**Exercise objective:** Quote exactly the lines running from the line with "Click Modifier les" to the end of the entries, including both, and nothing else.

**Data for the task:**
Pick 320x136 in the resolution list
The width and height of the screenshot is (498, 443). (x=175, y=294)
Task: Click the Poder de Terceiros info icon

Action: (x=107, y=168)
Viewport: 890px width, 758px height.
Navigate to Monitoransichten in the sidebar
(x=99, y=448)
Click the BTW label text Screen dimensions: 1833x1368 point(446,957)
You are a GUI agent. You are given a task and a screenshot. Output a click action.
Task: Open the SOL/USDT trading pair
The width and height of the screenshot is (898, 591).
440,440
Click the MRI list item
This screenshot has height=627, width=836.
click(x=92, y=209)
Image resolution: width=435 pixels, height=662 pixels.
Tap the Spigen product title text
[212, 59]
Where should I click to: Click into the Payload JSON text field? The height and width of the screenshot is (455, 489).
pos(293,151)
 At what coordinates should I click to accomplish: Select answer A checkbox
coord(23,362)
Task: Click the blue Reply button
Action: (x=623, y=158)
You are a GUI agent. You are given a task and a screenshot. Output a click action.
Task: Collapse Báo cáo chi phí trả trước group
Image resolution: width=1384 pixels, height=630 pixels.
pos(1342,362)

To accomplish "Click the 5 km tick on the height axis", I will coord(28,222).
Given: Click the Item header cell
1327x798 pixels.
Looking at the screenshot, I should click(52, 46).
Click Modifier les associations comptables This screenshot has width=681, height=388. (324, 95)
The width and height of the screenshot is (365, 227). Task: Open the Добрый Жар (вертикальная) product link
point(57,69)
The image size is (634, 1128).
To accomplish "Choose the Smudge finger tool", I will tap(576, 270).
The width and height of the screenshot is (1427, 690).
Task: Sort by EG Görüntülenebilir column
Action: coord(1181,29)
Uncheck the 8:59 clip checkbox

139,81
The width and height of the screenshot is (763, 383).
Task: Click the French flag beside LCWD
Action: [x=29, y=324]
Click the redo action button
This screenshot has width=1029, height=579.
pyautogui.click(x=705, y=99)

**Response area:**
Click Modifier les associations comptables This screenshot has width=681, height=388. (324, 95)
The width and height of the screenshot is (365, 227). Task: Open the Добрый Жар (вертикальная) product link
point(57,69)
The image size is (634, 1128).
To accomplish "Choose the Smudge finger tool", I will tap(576, 270).
The width and height of the screenshot is (1427, 690).
Task: Sort by EG Görüntülenebilir column
Action: coord(1181,29)
Uncheck the 8:59 clip checkbox

139,81
The width and height of the screenshot is (763, 383).
Task: Click the French flag beside LCWD
Action: [x=29, y=324]
Click the redo action button
This screenshot has width=1029, height=579.
pyautogui.click(x=705, y=99)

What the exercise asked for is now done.